Greetings from Romania !
Given the very slow Net connections here, I'd
like to have some materials to show / URL's to
point to current Web designers seeming too in
love with flashy, wasteful modern technology and
towards brief, to the point, economic page design.
Any relation to AS-vs-NT distinctions here ?
What I hate: unknown e-critters that launch
uncontrollable code; ActiveX; Flash (except when
really useful; I liked the extreme compression vs
quality of .FLV video streams in YouTube); JavaScript
for minor menus etc. easily doable in basic HTML;
dynamic URL's; distracting side animations; frames (now
I'm a little tolerant); "injected" links to ads, toolbars;
Java self-installers, QuickTime (an incompatible
version of course) to play music etc. Heavy processing
on their side: PHP, SQL-based "calculated" pages etc.

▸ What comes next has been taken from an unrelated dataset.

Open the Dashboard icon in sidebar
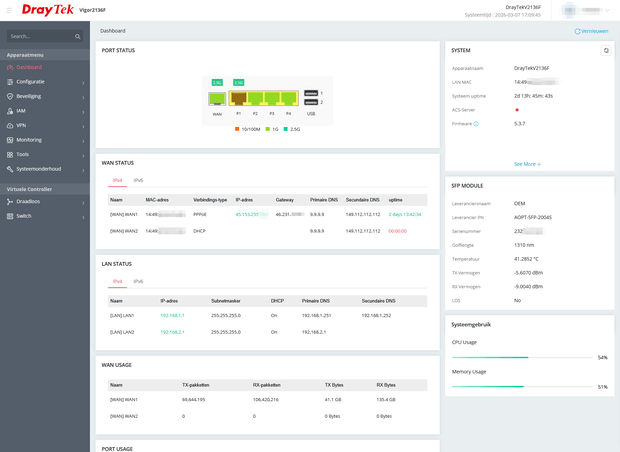Screen dimensions: 620x452 click(10, 68)
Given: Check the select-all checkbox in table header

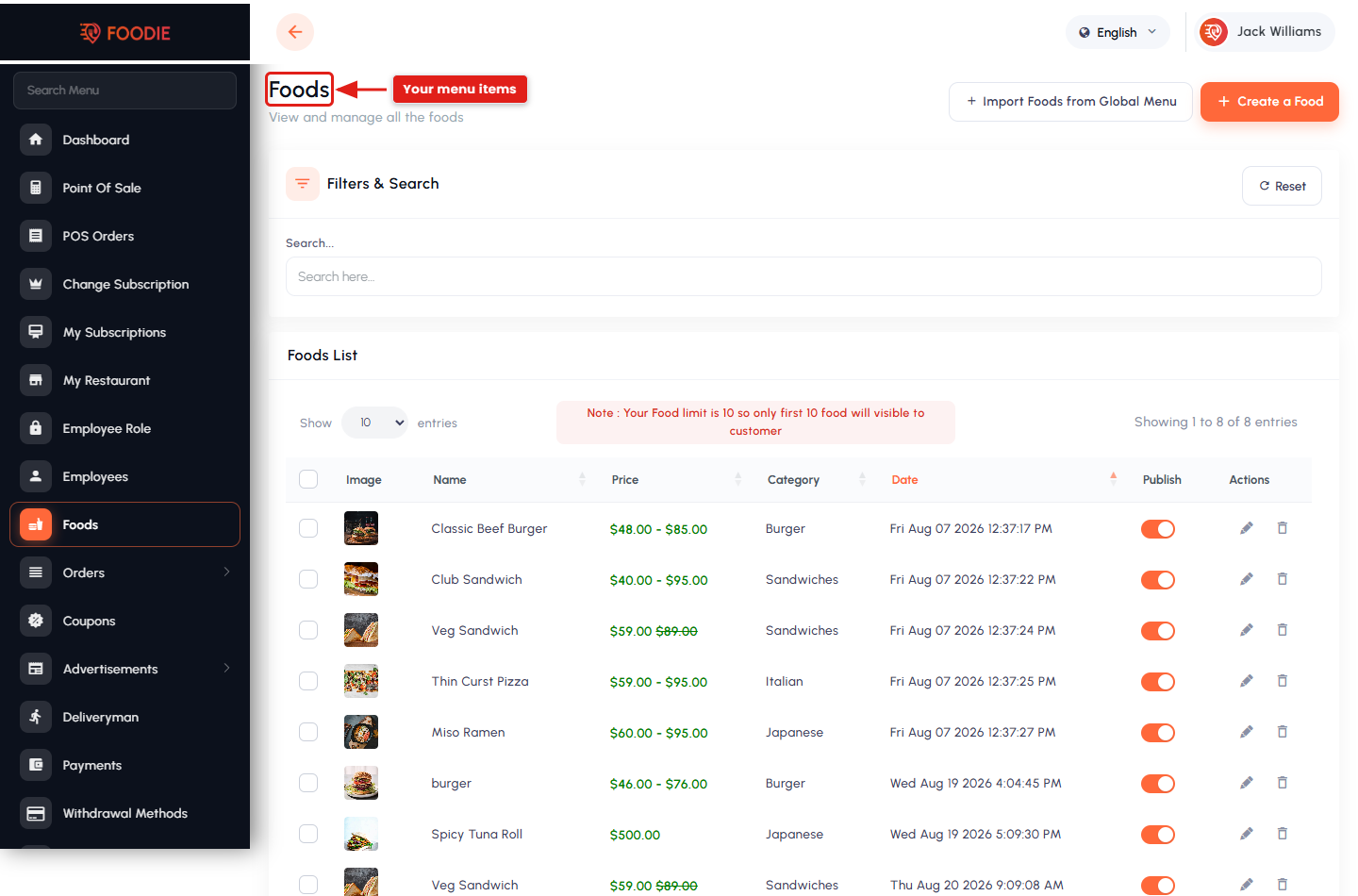Looking at the screenshot, I should click(308, 479).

I've seen horribly slow e-commerce sites that
could have been much more convenient with just a
fixed HTML structure (and maybe a hidden way to
update them automatically).
All while useful _content_ is hard to find.

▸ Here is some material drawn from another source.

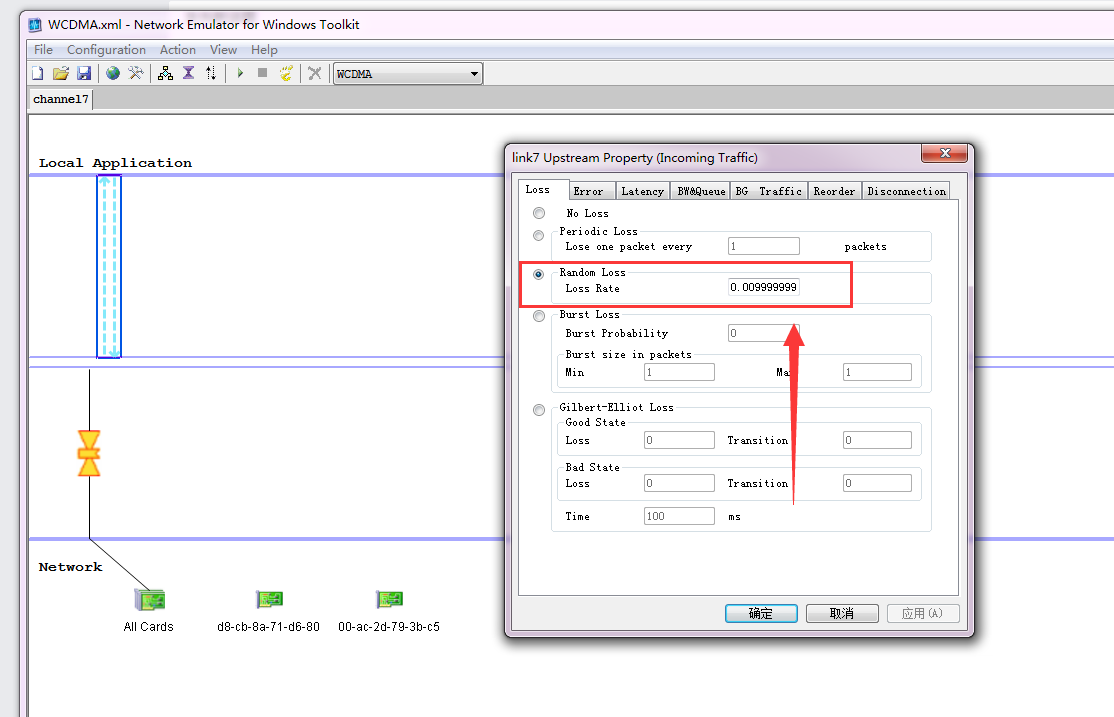Start emulation with the green play icon
This screenshot has height=717, width=1114.
coord(240,73)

Any one more in the know can point to more
such current and near-future annoyances/threats
and ways to understand and protect from ?
What of these are designed to spy, pump ads
or other $$$-related causes, what to cater to real
or misunderstood NT "coolness", and what is just
plain stupidity, wasteful tools and overhead waste ?
[On the contrary, I've also seen the objection that
slow-Net users are also unlikely to buy other linked
products so they don't matter ?!?]
And then their servers get overloaded, and blame
us users instead of streamlining their serving ability !
Also: I'd think imperatively appropriate that every
Web designer tests his brand new creation with a
"slow Net emulator" ! To represent not only less
KB/s but also a long, unpredictable ping time.
If ping is X ms and main page has also N other
linked files (images, frames, CSS...) then the load
time is prolonged by N*X, or a multiple of that ?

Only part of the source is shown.